Perhaps the most ridiculous statement that anyone can make is that a computer system with clearly enough processing power ‘cannot run DOOM‘. This is why we accept the premise that a PDP-11 cannot run this game, but something on the order of a Neo Geo gaming console with its 68000 processor and for the time impressive GPU definitely ought to be able to.
The stated problem here is a lack of RAM for a framebuffer, with the CPU only having 64 kB to play with. This limitation now has seen two different approaches to try and circumvent it, as covered by [Modern Vintage Gamer].
The first project here is Doom64kB, which as the name suggests tries to somehow work with this system RAM limitation.

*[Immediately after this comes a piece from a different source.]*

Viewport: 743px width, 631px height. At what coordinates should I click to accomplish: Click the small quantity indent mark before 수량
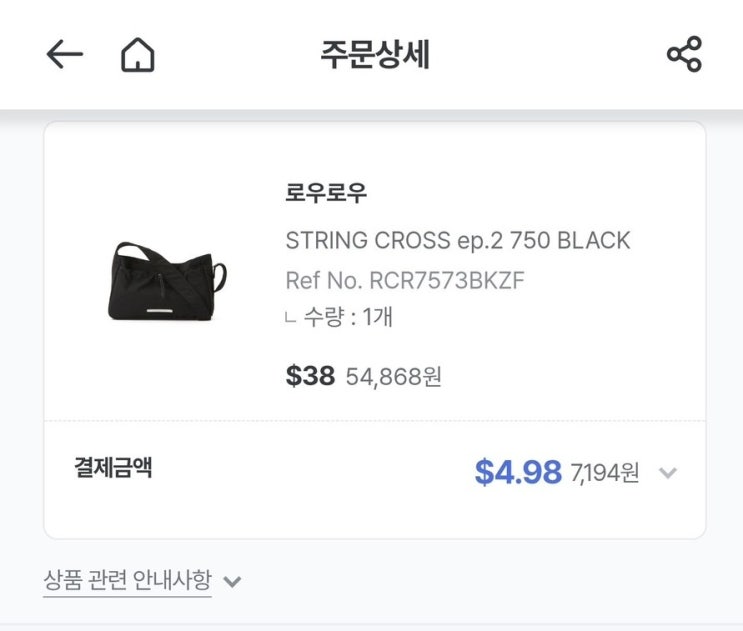[290, 319]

It uses the Doom8088 port for the original IBM PC and similar Intel 8088-based systems. This had to massively reduce the feature list, including the lack of texture mapping for floors and ceiling, no saving or loading, and no music.
The other project is DoomGeo, which doesn’t try to bend the Neo Geo hardware to its will, but accepts the Neo Geo way of doing things: involving sprite strips, pre-baked graphics, fix-layer UI, and a minimum of runtime data. This of course drastically changes how the Doom game engine normally works, with its framebuffer-based rendering.
From this we can thus conclude that it’s not so much the processing power that limits where DOOM can run, but more of how framebuffer-friendly the system architecture is, yet with some ingenuity and a complete rewrite of the game engine even that is no major obstacle.
(Top image: Neo Geo AES console. Credit: Evan-Amos, Wikimedia)

A PDP11 could handle a simple procgen grid turn based DoomRPG style game, someone would have to write it first.
But at what framerate? One printer page per minute?